The posterior tibial nerve has two main branches that give sensation to the bottom of the foot, the medial plantar nerve and the lateral plantar nerve. There are some small branches given off from the posterior tibial nerve before it splits into its main two branches known as the medial calcaneal nerves. Uncommonly, the medial calcaneal nerves themselves can become entrapped causing pain right on the bottom of the heel.
The first branch that comes off the lateral plantar nerve is sometimes called "Baxters nerve" and can become entrapped by itself, causing pain at the base of the heel.

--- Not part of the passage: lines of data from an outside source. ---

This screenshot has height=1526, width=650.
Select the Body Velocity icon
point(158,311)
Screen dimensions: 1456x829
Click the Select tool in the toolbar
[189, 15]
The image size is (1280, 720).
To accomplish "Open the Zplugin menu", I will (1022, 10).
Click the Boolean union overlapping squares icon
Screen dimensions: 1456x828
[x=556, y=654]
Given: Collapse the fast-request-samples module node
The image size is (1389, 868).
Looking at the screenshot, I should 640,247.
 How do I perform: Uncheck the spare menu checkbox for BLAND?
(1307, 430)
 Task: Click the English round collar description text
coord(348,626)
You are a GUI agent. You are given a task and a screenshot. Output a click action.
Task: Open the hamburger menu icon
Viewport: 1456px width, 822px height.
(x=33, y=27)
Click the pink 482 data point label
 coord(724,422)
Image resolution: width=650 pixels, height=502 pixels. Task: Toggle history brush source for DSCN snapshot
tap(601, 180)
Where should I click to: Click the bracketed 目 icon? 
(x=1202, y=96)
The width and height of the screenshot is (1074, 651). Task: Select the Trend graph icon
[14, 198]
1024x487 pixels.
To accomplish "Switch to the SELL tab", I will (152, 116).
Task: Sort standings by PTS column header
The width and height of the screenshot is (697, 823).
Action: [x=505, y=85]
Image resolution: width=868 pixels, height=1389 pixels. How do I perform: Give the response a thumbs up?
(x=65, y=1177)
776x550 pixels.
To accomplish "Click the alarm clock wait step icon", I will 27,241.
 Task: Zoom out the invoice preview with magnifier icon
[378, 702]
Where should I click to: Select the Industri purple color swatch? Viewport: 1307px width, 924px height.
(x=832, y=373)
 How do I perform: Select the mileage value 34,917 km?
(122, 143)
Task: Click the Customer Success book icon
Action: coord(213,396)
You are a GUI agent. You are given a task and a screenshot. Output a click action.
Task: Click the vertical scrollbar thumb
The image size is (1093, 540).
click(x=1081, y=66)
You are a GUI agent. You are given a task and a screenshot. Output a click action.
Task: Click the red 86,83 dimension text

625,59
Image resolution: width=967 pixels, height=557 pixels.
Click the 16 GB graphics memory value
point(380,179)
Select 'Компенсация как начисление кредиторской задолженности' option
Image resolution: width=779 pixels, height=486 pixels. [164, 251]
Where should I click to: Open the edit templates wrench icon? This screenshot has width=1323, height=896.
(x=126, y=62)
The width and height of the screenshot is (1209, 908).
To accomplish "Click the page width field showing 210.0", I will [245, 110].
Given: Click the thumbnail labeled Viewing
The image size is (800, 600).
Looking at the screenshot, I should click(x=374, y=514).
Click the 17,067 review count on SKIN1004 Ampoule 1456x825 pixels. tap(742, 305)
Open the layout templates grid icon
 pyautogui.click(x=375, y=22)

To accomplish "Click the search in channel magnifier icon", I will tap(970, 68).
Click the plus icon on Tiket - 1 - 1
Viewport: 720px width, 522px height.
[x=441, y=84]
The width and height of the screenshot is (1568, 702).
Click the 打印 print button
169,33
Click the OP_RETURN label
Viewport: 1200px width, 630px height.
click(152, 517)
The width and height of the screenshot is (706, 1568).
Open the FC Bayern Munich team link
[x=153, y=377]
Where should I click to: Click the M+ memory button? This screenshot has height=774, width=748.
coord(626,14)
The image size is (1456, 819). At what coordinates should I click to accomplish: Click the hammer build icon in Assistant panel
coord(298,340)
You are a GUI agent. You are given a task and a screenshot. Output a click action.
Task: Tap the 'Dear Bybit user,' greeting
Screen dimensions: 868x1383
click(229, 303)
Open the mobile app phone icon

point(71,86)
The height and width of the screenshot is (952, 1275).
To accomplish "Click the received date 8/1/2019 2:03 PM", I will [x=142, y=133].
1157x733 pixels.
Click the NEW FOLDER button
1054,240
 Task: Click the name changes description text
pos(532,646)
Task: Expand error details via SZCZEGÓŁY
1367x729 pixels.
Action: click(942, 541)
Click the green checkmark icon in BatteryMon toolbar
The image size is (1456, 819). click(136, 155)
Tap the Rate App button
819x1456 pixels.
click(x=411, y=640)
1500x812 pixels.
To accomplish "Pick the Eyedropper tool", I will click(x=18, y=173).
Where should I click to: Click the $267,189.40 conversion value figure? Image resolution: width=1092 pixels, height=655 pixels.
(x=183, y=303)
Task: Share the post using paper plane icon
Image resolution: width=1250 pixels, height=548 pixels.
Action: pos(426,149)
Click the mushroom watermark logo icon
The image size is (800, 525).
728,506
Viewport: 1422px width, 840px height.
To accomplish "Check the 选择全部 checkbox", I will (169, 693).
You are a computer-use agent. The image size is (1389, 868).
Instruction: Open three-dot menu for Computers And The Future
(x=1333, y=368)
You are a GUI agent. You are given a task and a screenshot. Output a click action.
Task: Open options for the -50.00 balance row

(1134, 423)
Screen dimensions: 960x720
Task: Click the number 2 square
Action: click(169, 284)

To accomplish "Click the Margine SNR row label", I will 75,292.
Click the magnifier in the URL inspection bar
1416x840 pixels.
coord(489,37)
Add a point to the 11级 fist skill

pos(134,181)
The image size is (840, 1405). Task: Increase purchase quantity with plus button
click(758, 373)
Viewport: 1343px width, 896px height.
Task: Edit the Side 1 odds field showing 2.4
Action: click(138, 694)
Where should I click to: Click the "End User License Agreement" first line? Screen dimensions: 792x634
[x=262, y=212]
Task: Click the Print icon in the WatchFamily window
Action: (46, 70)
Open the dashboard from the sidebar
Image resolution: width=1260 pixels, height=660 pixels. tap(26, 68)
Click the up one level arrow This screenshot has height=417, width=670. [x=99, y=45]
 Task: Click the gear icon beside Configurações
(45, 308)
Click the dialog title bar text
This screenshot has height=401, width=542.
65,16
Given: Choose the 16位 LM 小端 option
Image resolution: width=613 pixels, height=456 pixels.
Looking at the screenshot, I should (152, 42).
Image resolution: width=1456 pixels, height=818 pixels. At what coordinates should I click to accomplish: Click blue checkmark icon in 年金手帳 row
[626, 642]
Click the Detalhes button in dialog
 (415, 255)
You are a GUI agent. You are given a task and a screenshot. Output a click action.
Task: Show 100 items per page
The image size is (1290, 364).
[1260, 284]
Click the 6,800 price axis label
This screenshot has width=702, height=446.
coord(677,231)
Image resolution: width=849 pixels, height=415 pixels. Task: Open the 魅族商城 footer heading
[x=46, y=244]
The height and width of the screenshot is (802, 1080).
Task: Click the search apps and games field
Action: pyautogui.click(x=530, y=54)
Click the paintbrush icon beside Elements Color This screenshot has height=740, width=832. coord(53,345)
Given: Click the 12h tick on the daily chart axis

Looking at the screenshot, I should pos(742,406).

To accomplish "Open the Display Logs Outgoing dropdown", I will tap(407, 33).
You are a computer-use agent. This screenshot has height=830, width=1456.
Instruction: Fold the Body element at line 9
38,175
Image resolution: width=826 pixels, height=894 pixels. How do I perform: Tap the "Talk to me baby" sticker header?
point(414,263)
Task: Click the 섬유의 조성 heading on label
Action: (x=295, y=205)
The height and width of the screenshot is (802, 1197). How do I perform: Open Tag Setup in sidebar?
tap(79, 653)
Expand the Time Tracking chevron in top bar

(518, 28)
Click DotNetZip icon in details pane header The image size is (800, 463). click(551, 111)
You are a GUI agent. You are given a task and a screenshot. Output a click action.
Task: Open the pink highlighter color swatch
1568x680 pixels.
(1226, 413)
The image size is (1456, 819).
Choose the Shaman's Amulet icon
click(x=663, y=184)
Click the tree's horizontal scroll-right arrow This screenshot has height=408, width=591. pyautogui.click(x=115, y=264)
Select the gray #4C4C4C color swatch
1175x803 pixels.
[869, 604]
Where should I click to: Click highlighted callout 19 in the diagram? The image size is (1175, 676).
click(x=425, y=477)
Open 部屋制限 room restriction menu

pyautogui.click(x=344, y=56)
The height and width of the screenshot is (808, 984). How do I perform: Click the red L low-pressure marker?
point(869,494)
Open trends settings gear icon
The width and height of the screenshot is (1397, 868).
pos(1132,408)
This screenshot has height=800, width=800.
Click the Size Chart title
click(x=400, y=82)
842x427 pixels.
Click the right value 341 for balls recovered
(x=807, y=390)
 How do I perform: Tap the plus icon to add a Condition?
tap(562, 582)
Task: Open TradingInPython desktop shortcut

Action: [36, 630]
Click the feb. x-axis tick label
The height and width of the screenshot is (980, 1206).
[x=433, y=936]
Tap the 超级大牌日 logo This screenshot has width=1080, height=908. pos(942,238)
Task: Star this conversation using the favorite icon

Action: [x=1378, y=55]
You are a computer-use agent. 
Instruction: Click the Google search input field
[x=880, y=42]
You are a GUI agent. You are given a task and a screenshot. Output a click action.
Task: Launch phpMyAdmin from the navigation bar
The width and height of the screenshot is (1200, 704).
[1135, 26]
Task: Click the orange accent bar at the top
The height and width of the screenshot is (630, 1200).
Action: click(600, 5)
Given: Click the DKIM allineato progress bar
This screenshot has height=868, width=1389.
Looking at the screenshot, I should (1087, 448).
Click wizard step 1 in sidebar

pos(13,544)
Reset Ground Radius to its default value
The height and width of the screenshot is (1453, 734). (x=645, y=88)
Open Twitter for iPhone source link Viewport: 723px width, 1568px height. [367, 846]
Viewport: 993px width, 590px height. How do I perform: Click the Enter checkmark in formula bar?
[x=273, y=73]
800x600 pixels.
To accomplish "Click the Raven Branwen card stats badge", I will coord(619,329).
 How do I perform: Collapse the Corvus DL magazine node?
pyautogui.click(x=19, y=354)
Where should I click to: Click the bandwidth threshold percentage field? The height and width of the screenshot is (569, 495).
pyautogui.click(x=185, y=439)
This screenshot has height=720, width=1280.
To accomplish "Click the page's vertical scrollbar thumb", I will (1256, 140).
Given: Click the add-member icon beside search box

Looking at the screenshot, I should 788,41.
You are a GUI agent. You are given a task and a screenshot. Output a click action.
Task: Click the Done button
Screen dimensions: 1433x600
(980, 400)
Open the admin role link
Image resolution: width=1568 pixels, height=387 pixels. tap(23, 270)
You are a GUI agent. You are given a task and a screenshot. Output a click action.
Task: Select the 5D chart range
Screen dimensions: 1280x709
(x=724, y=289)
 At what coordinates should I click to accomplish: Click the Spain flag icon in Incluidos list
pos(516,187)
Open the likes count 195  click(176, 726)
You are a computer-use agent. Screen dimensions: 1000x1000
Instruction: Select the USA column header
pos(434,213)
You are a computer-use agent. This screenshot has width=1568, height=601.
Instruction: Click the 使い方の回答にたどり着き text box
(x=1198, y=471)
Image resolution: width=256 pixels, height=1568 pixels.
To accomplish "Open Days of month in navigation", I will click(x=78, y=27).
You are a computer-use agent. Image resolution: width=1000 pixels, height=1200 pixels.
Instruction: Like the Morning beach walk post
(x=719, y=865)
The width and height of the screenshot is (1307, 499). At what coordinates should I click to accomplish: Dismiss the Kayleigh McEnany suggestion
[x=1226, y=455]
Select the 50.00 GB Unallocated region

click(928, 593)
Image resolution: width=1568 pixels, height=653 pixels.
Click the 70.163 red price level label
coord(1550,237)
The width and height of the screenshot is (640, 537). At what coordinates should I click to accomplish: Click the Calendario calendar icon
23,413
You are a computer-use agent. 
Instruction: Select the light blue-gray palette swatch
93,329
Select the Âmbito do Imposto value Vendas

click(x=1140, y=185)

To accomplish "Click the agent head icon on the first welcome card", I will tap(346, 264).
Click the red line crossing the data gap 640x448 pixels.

This is termed "Baxter's neuritis" and its existence is somewhat controversial and unproven.
Pressure or entrapment of the posterior tibial nerve (tarsal tunnel syndrome) can be caused by scar tissue or by "growths" pressing up against the nerve. It has been estimated that as many as 30% of such growths include varicose veins in the tarsal tunnel. Other "growths" may include ganglions (fluid filled cysts) or other tumors, but rarely maligancies.
Testing for tarsal tunnel syndrome often includes an NCV, nerve conduction velocity test. If tarsal tunnel syndrome is found, an MRI may be ordered to look for the existence of a growth which may be pressing up against the nerve.